_Data in this exercise:_
____

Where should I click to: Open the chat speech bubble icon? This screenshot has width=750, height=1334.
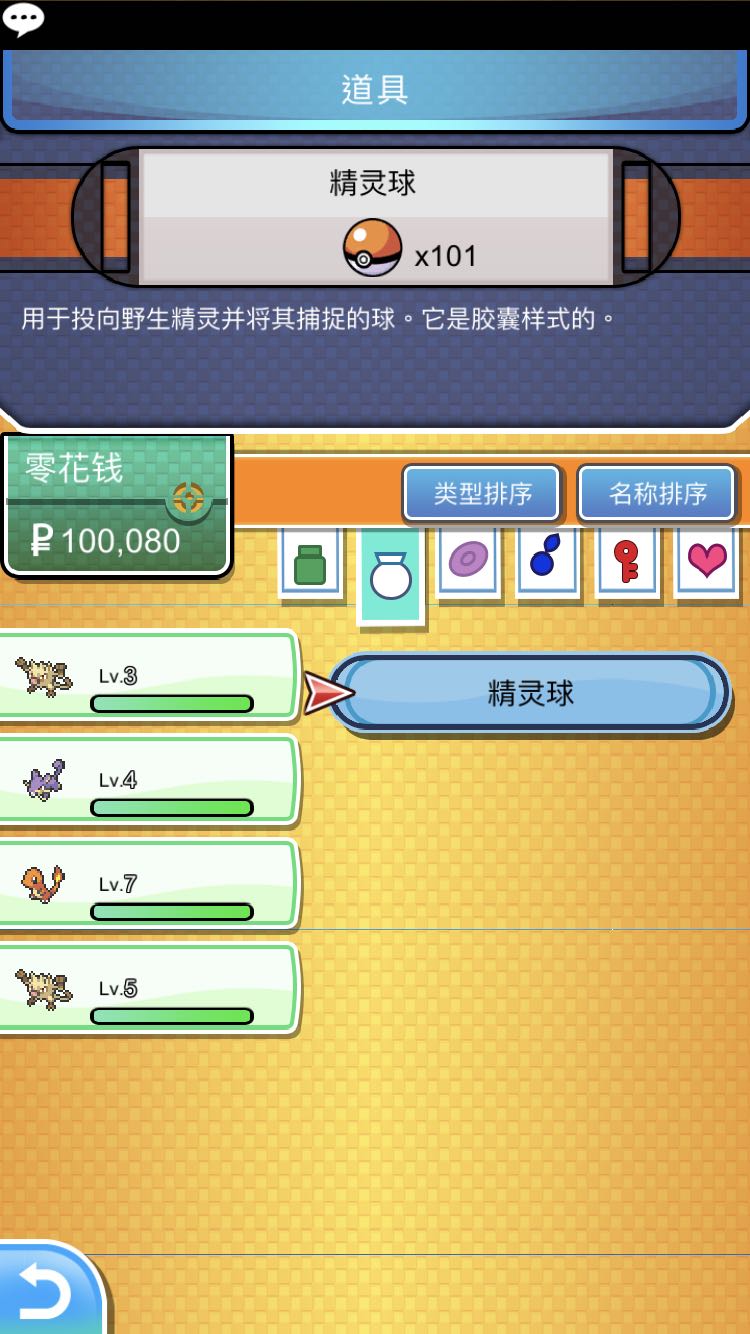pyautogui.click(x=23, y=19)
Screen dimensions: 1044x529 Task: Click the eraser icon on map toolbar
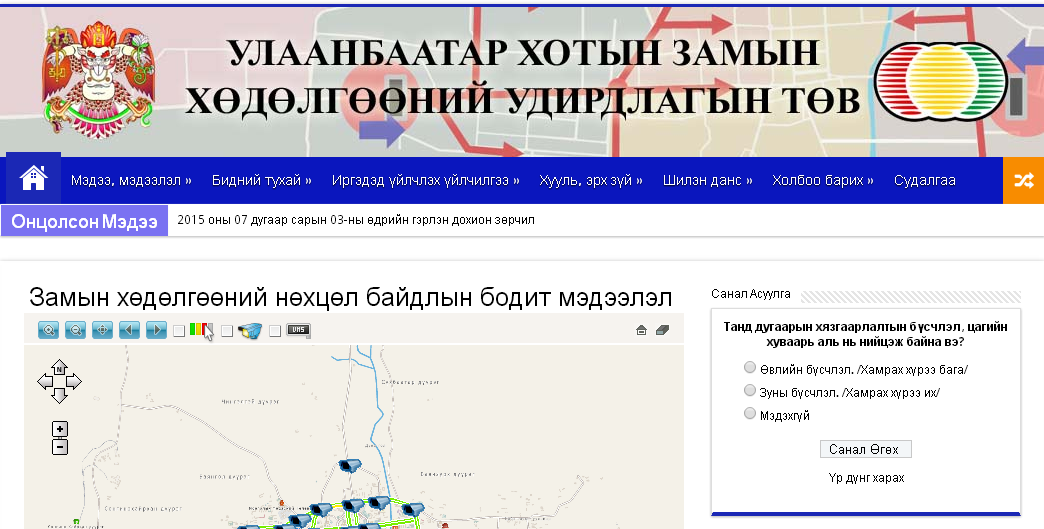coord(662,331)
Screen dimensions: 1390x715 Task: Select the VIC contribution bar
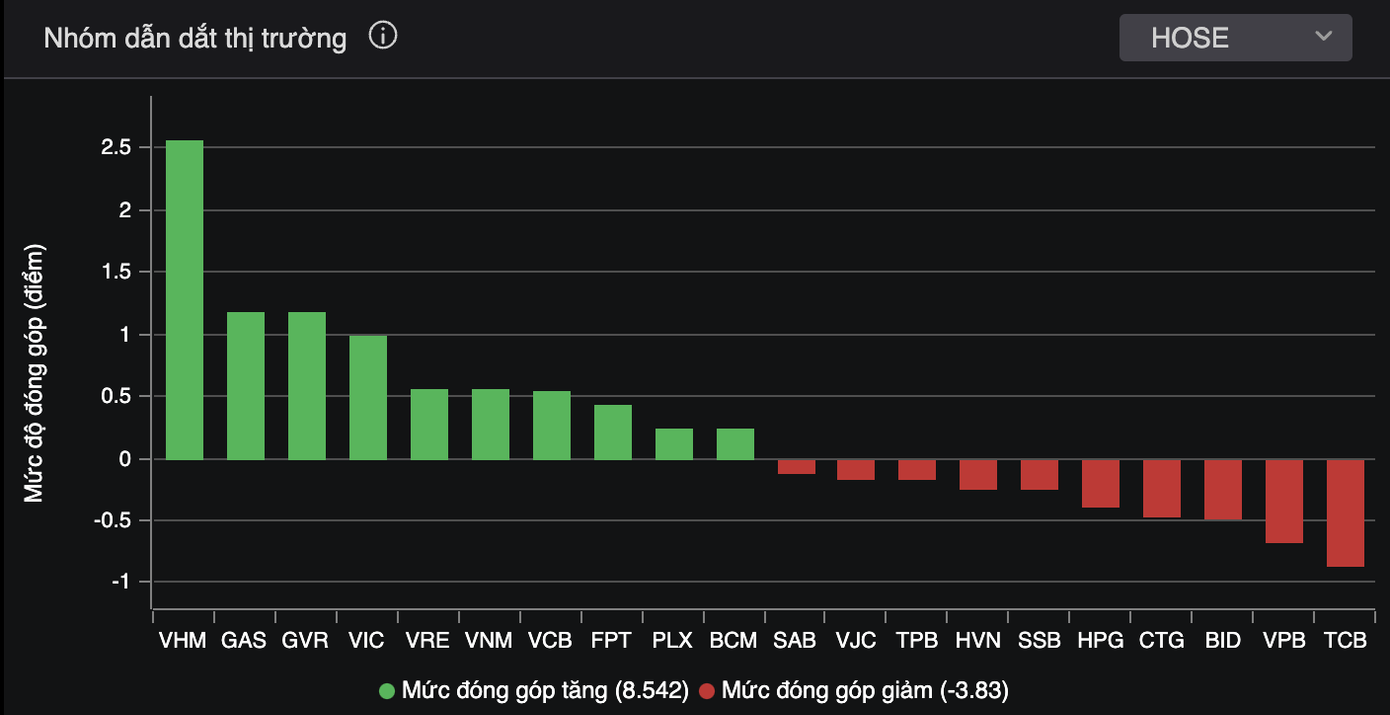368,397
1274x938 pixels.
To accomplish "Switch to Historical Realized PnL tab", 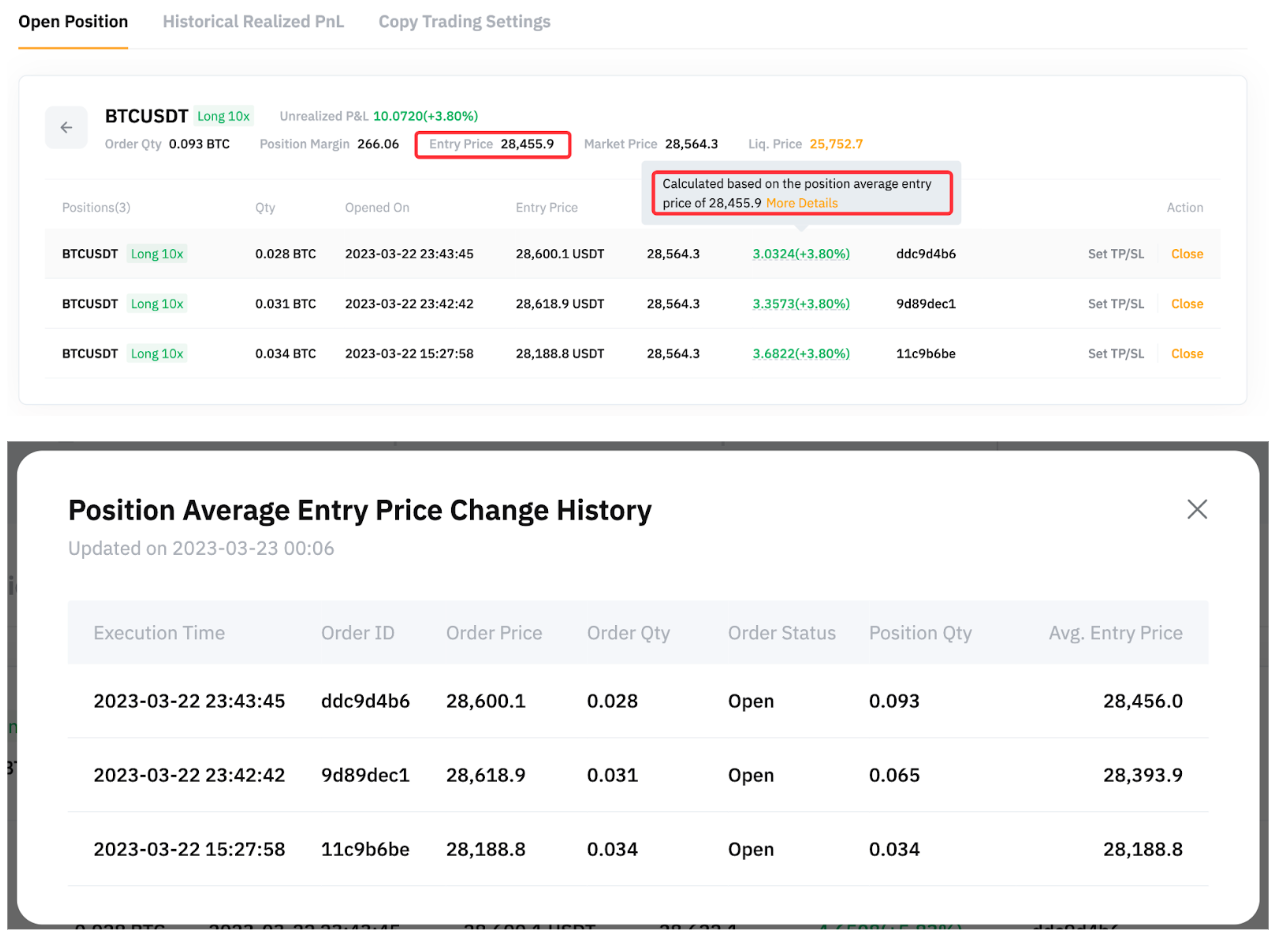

____

_What you have to do:_ For the records above, give every line again exactly and skip the pictures.

_Solution for this task:_
Where should I click to: Open the chat speech bubble icon? This screenshot has width=750, height=1334.
pyautogui.click(x=23, y=19)
Screen dimensions: 1044x529 Task: Click the eraser icon on map toolbar
coord(662,331)
Screen dimensions: 1390x715 Task: Select the VIC contribution bar
368,397
1274x938 pixels.
To accomplish "Switch to Historical Realized PnL tab", 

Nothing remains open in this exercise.